Directions for this task: Repeat the lines from the line with "You are a computer-use agent. The width" to the line with "Given: Open items per page dropdown" in the listing below, keeping both end lines and adding nothing.

Data listing:
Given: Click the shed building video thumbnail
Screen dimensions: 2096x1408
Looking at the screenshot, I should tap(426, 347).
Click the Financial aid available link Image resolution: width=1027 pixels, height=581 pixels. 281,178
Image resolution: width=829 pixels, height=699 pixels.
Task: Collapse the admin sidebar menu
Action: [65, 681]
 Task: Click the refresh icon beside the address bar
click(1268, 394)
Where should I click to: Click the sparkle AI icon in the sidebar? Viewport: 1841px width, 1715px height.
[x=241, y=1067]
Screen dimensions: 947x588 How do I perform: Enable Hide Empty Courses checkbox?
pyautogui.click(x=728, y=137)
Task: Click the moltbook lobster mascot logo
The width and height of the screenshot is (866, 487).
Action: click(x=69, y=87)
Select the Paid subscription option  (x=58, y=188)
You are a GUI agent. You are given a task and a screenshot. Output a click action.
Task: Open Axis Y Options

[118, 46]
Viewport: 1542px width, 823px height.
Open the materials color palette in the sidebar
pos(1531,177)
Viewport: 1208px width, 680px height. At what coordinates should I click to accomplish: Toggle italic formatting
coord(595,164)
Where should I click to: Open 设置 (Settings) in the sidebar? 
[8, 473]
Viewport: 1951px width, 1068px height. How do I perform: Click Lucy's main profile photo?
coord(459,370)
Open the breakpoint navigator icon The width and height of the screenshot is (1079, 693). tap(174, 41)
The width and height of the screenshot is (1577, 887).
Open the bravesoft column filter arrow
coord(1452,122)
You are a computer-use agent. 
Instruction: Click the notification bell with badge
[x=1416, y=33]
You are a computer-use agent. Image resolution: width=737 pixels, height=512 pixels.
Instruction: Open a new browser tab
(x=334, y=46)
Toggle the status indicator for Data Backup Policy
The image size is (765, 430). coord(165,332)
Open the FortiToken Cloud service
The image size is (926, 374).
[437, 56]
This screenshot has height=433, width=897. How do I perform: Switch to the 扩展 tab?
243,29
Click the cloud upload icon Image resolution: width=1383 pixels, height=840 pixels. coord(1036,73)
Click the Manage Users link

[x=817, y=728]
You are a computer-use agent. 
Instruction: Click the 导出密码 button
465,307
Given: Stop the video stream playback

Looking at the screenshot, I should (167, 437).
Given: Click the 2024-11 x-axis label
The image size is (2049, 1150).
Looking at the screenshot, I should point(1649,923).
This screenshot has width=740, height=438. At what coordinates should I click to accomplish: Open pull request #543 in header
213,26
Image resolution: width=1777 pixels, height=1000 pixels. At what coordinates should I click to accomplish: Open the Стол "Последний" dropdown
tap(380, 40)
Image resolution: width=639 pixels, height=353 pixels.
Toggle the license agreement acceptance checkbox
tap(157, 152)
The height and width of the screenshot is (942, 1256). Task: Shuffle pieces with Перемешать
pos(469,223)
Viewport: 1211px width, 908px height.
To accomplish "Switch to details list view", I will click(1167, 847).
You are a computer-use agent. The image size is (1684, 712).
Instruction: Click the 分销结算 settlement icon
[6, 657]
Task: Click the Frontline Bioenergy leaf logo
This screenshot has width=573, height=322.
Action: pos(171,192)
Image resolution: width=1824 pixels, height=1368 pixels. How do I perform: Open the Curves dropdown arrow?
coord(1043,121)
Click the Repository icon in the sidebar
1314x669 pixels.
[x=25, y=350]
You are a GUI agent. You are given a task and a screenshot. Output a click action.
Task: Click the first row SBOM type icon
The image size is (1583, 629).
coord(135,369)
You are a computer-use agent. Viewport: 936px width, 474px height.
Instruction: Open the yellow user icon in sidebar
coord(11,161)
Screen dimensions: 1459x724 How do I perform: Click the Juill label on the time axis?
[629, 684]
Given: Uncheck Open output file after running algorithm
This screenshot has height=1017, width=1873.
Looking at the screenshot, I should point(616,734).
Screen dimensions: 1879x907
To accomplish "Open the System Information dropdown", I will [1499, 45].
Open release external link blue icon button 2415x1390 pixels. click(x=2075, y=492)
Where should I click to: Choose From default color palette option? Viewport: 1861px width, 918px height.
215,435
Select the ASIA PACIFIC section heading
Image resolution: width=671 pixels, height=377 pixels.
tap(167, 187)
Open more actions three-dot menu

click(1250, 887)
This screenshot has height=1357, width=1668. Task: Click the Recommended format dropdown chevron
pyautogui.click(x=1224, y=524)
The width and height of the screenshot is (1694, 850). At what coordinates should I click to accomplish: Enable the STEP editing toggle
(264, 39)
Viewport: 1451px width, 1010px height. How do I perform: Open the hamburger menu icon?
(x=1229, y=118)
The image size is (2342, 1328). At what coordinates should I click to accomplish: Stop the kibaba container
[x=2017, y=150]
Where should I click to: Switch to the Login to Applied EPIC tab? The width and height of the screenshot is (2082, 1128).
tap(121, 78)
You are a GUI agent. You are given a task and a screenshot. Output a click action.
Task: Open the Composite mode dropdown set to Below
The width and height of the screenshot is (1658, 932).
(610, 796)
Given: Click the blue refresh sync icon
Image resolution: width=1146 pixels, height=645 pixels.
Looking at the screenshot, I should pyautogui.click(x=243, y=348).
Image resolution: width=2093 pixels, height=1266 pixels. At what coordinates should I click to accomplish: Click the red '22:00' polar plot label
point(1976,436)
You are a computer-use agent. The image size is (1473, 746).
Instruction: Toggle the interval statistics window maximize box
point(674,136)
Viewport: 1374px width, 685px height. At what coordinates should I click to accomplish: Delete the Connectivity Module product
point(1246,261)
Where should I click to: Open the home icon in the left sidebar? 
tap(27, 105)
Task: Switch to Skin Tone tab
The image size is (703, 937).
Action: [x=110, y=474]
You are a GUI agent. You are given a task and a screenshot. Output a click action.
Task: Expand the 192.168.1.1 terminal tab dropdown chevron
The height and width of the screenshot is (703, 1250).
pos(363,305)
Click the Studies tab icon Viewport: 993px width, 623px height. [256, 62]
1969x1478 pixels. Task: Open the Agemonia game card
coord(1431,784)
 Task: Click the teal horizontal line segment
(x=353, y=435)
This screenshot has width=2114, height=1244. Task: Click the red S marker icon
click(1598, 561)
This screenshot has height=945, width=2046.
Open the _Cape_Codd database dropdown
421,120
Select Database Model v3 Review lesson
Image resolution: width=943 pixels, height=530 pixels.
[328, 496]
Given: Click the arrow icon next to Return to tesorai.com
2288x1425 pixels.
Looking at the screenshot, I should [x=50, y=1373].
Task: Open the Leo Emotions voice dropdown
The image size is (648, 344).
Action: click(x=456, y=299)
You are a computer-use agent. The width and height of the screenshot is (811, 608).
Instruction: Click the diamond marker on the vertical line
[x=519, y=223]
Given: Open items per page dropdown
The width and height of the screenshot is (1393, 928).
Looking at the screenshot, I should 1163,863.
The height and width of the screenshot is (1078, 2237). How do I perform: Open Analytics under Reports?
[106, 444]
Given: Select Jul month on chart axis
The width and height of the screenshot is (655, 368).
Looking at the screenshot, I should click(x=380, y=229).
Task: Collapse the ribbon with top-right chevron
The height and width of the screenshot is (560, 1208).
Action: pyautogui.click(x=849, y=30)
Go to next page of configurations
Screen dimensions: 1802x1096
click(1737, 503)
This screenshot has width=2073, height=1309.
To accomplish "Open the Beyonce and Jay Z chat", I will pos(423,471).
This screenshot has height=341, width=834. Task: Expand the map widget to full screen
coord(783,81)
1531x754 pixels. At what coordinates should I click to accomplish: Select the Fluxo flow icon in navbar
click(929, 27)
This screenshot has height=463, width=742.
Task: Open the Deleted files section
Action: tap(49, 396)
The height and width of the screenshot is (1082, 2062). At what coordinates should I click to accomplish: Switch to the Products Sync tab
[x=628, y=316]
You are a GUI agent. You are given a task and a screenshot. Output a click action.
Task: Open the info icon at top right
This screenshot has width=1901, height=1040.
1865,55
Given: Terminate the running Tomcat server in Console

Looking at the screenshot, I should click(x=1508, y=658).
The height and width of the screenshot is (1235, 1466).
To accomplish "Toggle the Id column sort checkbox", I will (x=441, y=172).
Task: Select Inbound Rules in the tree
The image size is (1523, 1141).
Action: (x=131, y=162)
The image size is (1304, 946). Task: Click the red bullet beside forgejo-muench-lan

Solution to this task:
You are a computer-use agent. The width and height of the screenshot is (811, 608).
Instruction: Click the diamond marker on the vertical line
[x=519, y=223]
Given: Open items per page dropdown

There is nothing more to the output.